Il ne s’agit plus de mieux régler la corruption !
Gauche-Droite, Gauche-Droite, Gauche-Droite… Dans le musellement de la souveraineté populaire, il y a comme un balancement maudit qui vous met le cœur à l’heure, cher Léo… A la curée sarkozyste a succédé le pastiche socialiste. "Depuis que l’idée de Révolution (s’est absentée de nos sociétés), écrit Alain Badiou, notre monde n’est que le recommencement de la puissance", où la pornographie de la démocratie marchande le dispute à la grossièreté de la propagande médiatico-politique. Dehors gronde l’émeute. Mais elle ne parvient pas à se soustraire aux images que le monde de l’argent diffuse à satiété.
Alain Badiou est philosophe. C’est en philosophe qu’il réfléchit notre situation présente. Comment le Pouvoir recouvre-t-il d’images nos imaginaires ? Quel est le nom de ce Pouvoir anonyme, du reste ? Quel est ce fétiche qui nous aveugle et que nous ne savons pas nommer ?
La Démocratie, répond-il. Avec son mensonge politique et son mirage de perfectibilité qui nous plongent jour après jour dans l’attente, dans cette patience consternante, sinon masochiste, que le mot encode, empreint d’un espoir qu’il faudrait toujours repousser mais toujours représenté comme à portée de main, alors qu’il n’a jamais accouché que de l’injustice et de l’immoralité. La Démocratie répond-il avec force, dont la chimère nous aveugle de vains atermoiements.
C’est cet aveuglement qui motive sa réflexion. Quels en sont les mécanismes ? Comment s’y arracher ? Enfermés dans notre pitoyable misère que récapitule à elle seule l’expression de "classe moyenne", nous ne savons plus vivre que la subjectivité morbide que cette expression décline, raidis les uns les autres par l’espoir de "participer (mièvrement) à la formidable corruption inégalitaire du capitalisme, sans même avoir à le savoir"… Enfermés dans nos fantasmes d’usuriers, nous laissons la bride sur le coup de l’Etat démocratique, fondé de pouvoir du Capital despotique.
La révolte gronde pourtant. L’indignation. Mais elle ne produit pas de pensée forte. Peut-être est-ce parce que nous ne savons pas, nous n’osons pas décrypter le vrai sens de notre désir de changement ? L’Etat nous opprime, mais nous n’osons le dénoncer comme une pure machine arbitraire, dépourvue de toute légitimité politique. Peut-être n’osons-nous pas voir dans la Démocratie une fiction exclusivement destinée à confisquer notre pouvoir populaire souverain ?

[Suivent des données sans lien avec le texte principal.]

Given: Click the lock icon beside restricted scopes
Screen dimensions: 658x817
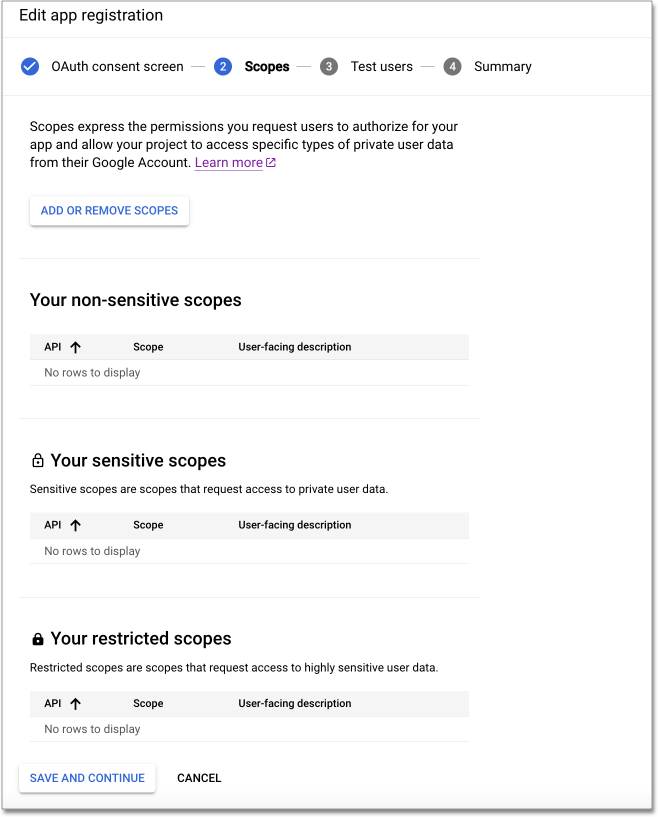Looking at the screenshot, I should [x=38, y=639].
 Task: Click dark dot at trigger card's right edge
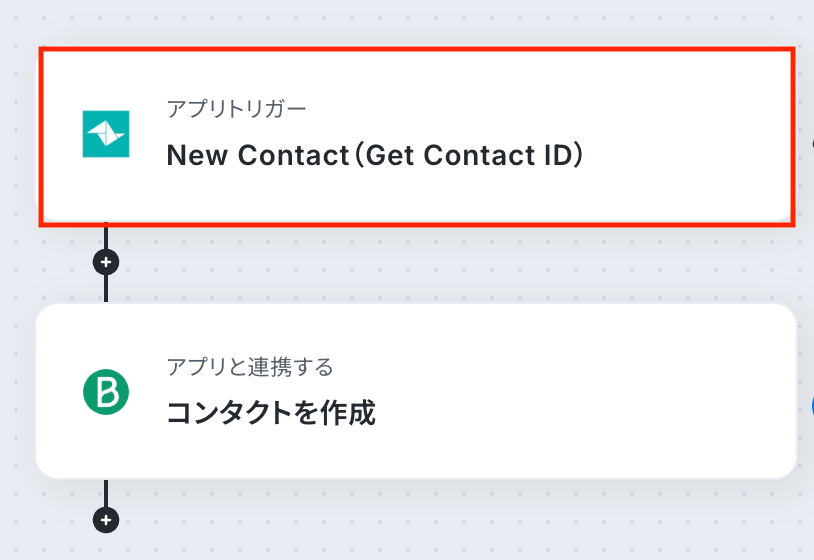coord(812,143)
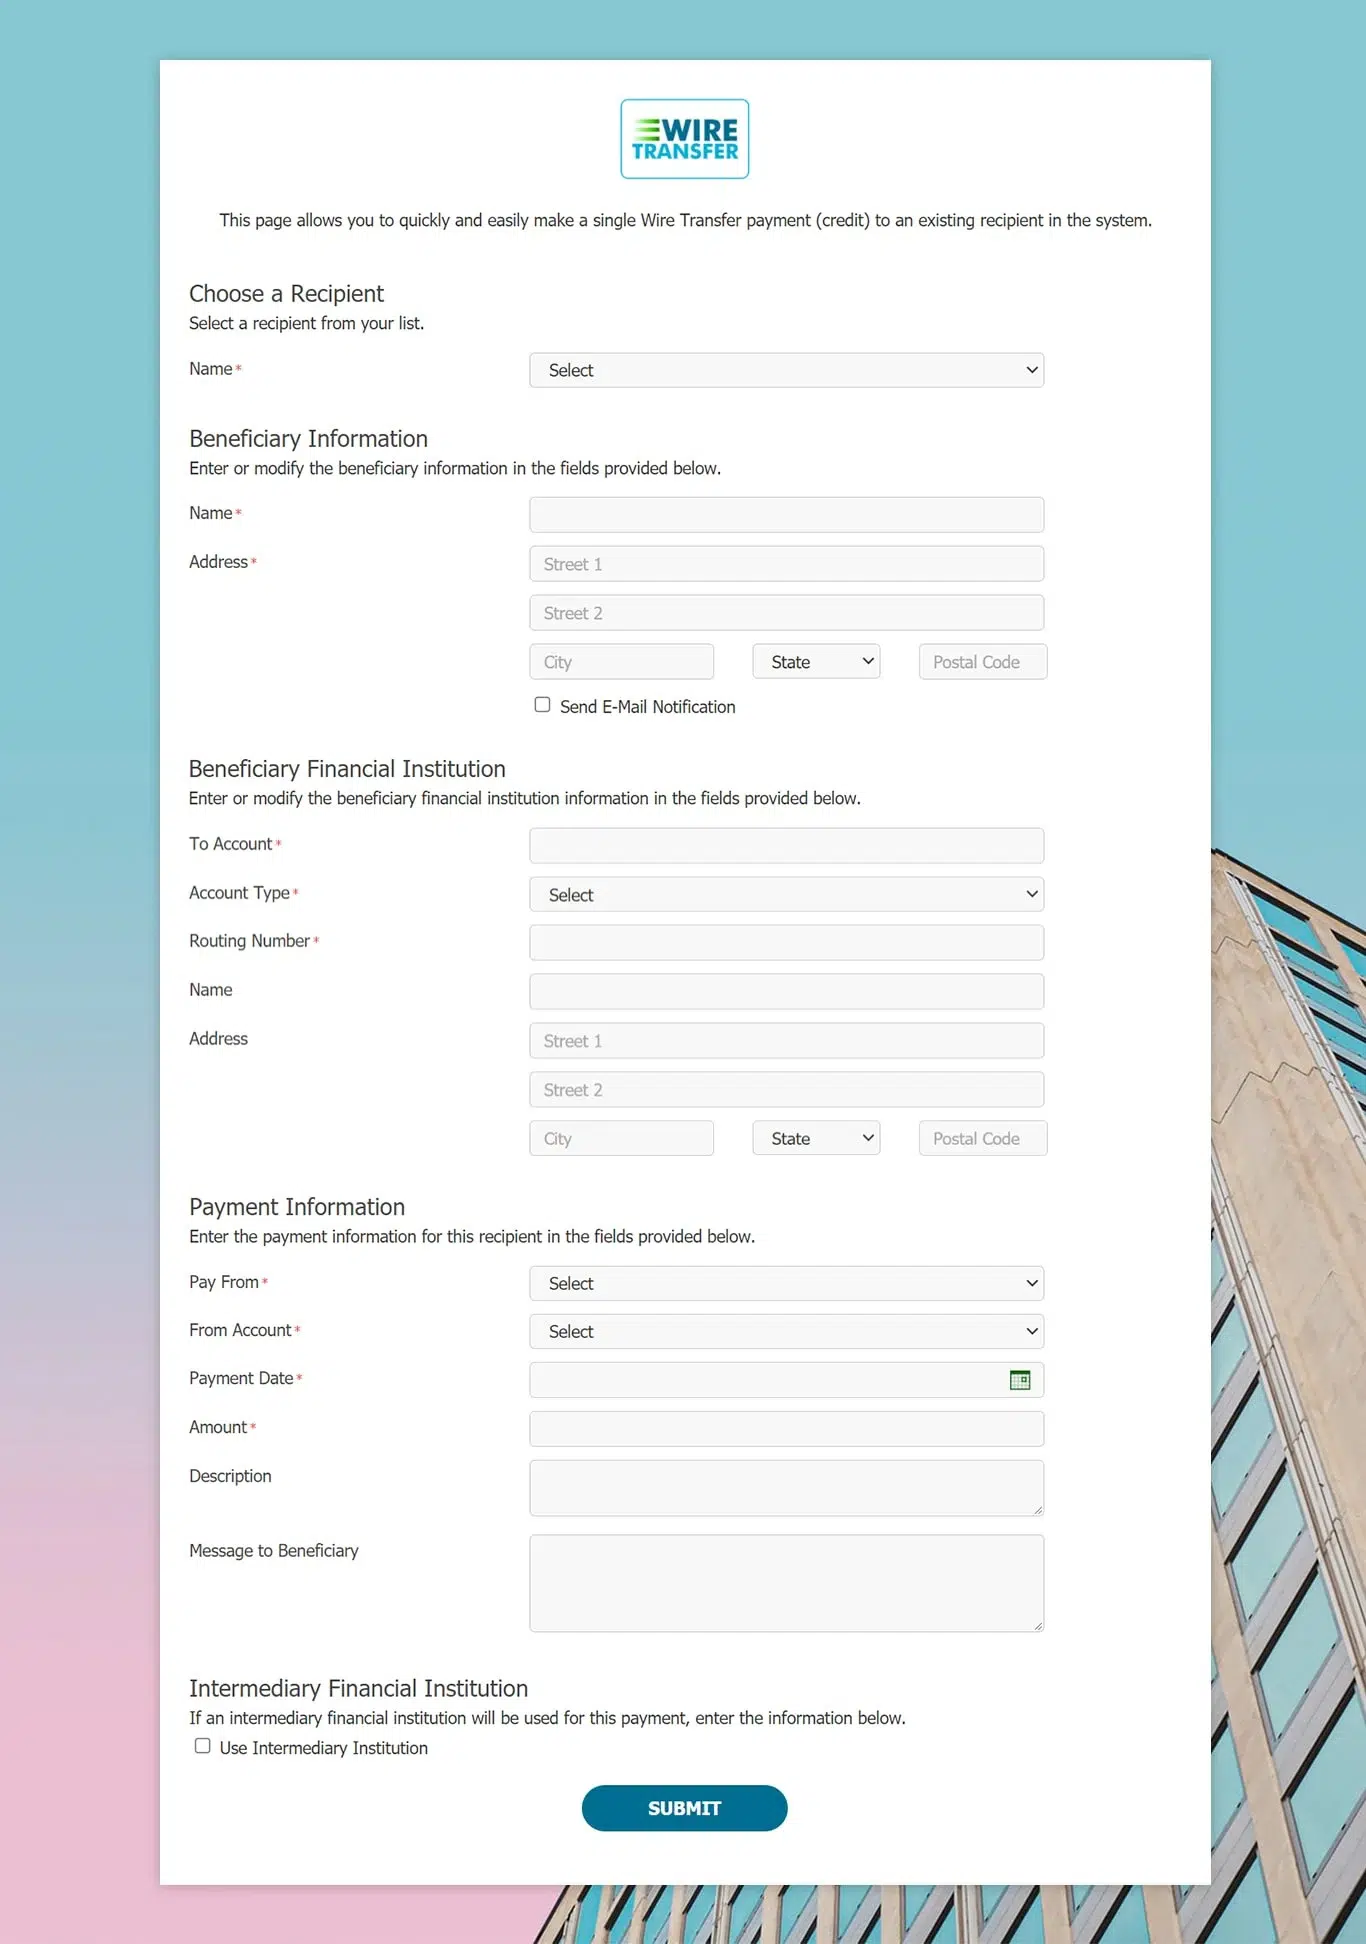
Task: Click the Amount input field
Action: tap(786, 1429)
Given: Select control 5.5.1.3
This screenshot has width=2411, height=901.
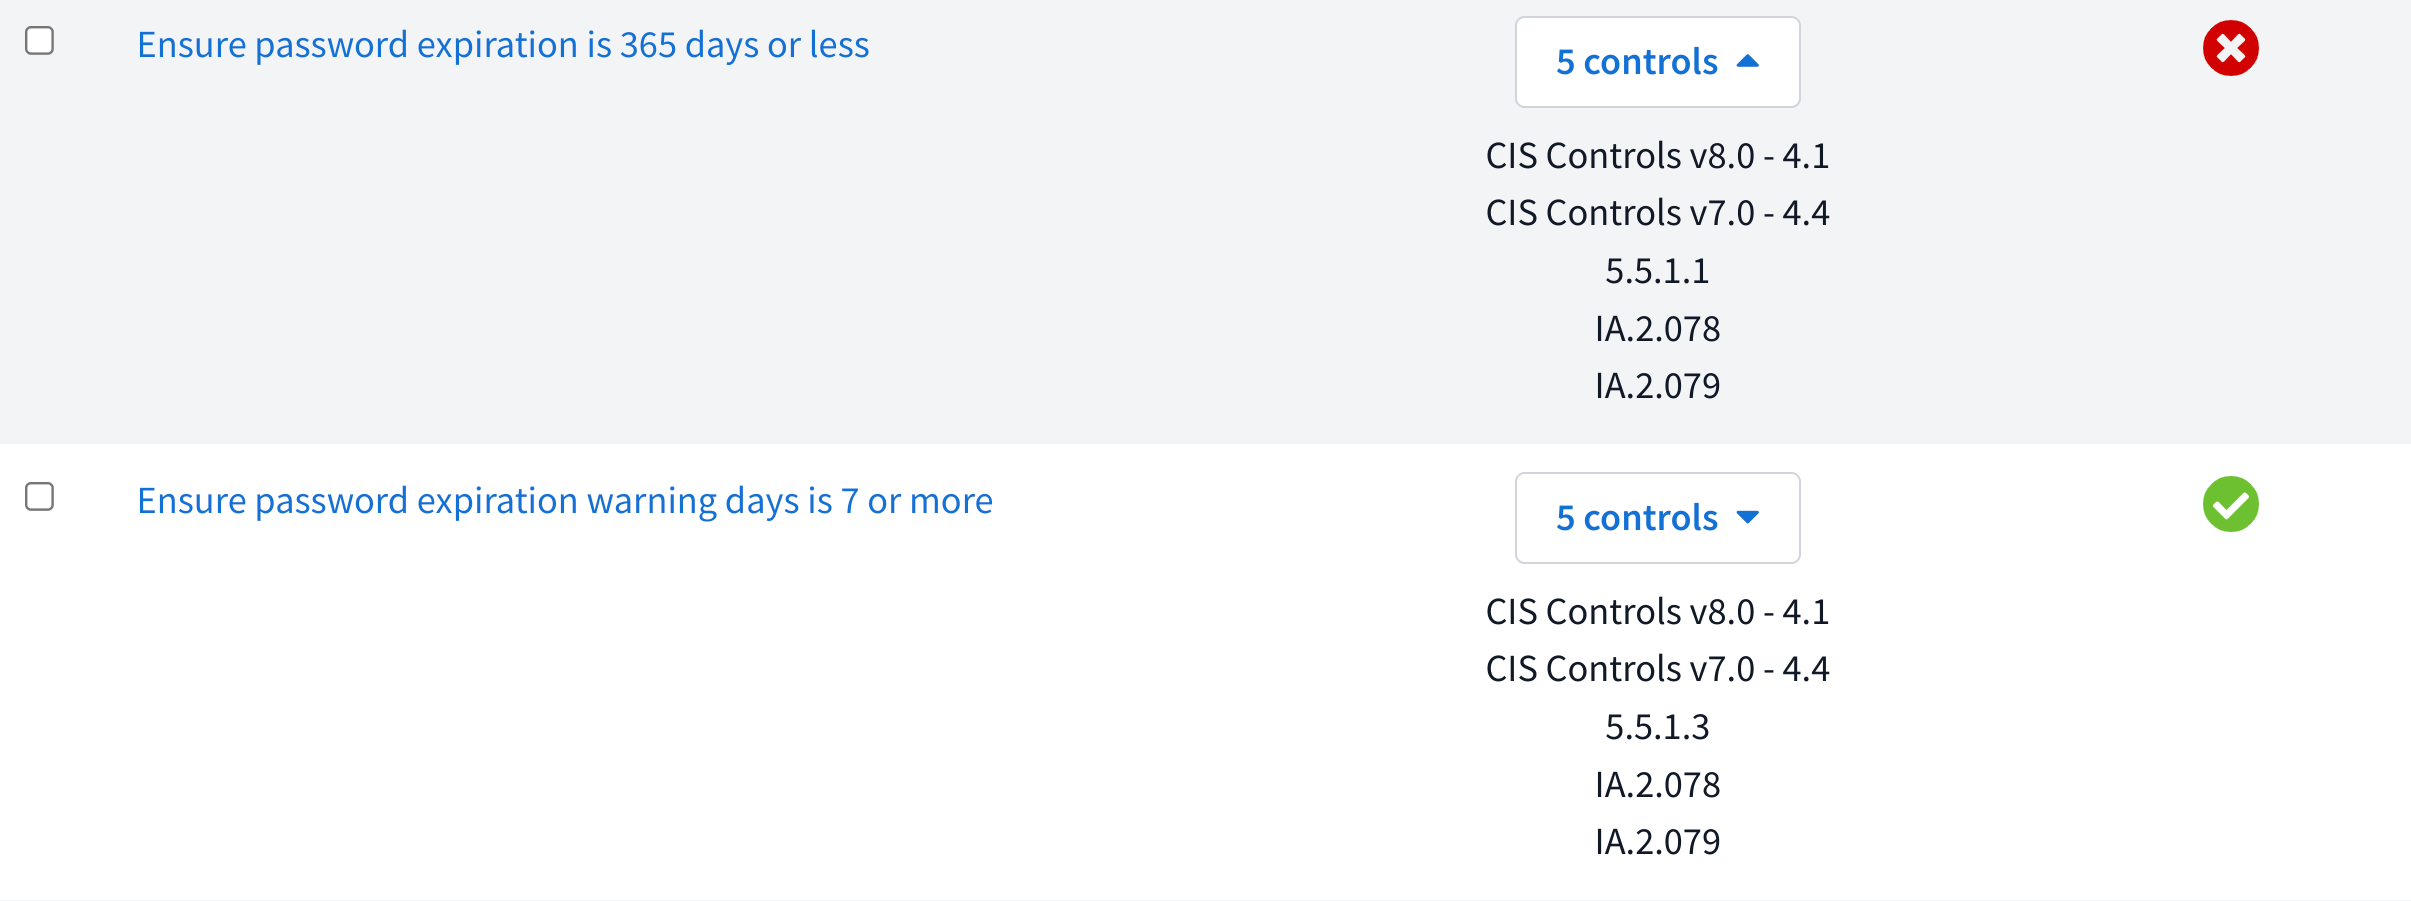Looking at the screenshot, I should click(x=1657, y=727).
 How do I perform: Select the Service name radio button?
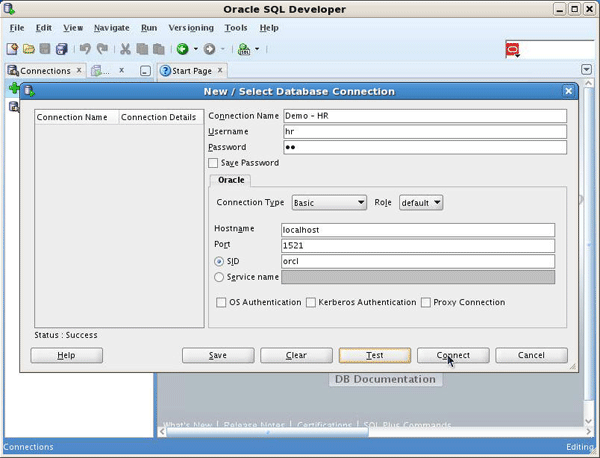point(220,277)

Cependant que le temps presse. Il ne s’agit plus de mieux régler la corruption, ni de vouloir participer au rêve médiocre de la classe moyenne, mais de défaire cette idéologie mortifère dans laquelle nous croupissons.
Car il y a danger. Il y a urgence. Et la puissance latente de l’événement que nous sentons tous venir, pourrait bien se perdre dans des gestes de désespérés, sinon un dernier et fatal virage à Droite….
Mais il s’annonce déjà, redoute Alain Badiou, qui n’est guère optimiste. L’avènement de ce légitime désir de révolte semble déjà se perdre, tant il est mal engagé. Et Badiou de tenter, en philosophe, d’en décrire les usages, sa captation par des représentations morbides, la facticité de notre présent. Il faut désimaginer, nous dit-il, construire ce moment culturel qui parviendra à déboulonner l’emblème qui nous oppresse, le fétiche qui nous aveugle. Seule une pensée forte, organisée et populaire, seule une critique radicale de la Démocratie, une critique créatrice, nous permettra de nous sortir de la nasse dans laquelle le monde politico-médiatique nous a enfermés.
Alain Badiou, Pornographie du temps présent, Fayard, avril 2013, coll. Essais, 64 pages, 5 euros, ISBN-13: 978-2213677934.